● **Stored data entries**
# # #

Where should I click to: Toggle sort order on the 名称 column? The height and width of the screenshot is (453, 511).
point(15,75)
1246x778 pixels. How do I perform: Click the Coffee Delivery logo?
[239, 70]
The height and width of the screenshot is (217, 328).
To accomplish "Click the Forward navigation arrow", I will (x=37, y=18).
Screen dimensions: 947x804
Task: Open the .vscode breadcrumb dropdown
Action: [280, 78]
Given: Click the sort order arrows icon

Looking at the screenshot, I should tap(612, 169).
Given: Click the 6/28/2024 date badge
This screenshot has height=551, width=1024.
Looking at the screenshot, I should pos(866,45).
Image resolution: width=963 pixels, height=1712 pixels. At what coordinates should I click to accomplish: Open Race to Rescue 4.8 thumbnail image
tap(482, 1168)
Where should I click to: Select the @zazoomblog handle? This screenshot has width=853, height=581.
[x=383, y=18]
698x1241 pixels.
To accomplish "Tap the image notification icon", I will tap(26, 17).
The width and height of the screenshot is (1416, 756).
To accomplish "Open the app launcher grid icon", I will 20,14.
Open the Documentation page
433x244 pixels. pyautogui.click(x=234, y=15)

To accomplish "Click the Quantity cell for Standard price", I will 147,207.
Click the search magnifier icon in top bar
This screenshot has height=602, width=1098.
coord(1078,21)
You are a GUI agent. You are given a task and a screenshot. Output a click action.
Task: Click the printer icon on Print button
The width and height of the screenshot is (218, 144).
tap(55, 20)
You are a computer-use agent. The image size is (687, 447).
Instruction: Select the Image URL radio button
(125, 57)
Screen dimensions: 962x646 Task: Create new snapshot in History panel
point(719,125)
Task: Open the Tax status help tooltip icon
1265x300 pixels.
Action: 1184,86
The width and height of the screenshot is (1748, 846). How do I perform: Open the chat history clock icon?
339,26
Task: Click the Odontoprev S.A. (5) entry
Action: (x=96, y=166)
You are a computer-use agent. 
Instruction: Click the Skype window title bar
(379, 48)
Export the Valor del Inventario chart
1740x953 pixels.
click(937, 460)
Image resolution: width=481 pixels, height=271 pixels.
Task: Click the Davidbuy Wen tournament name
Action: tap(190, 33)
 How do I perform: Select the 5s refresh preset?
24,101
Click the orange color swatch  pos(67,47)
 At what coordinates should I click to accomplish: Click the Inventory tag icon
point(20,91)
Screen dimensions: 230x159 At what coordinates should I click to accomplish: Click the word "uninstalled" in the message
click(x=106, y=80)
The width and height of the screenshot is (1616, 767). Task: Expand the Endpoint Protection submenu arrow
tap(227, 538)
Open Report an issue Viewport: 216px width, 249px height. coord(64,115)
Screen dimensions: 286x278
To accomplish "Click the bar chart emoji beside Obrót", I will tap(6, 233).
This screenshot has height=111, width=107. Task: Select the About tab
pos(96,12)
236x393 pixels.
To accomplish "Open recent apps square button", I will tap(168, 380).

# # #

● **WORK ORDER**
In the data above, each line holding "agent" is to be found and copied.

● **RESPONSE TO THIS EXERCISE**
You are a GUI agent. You are given a task and a screenshot. Output a click action.
You are a computer-use agent. The image size is (687, 447).
You are a computer-use agent. 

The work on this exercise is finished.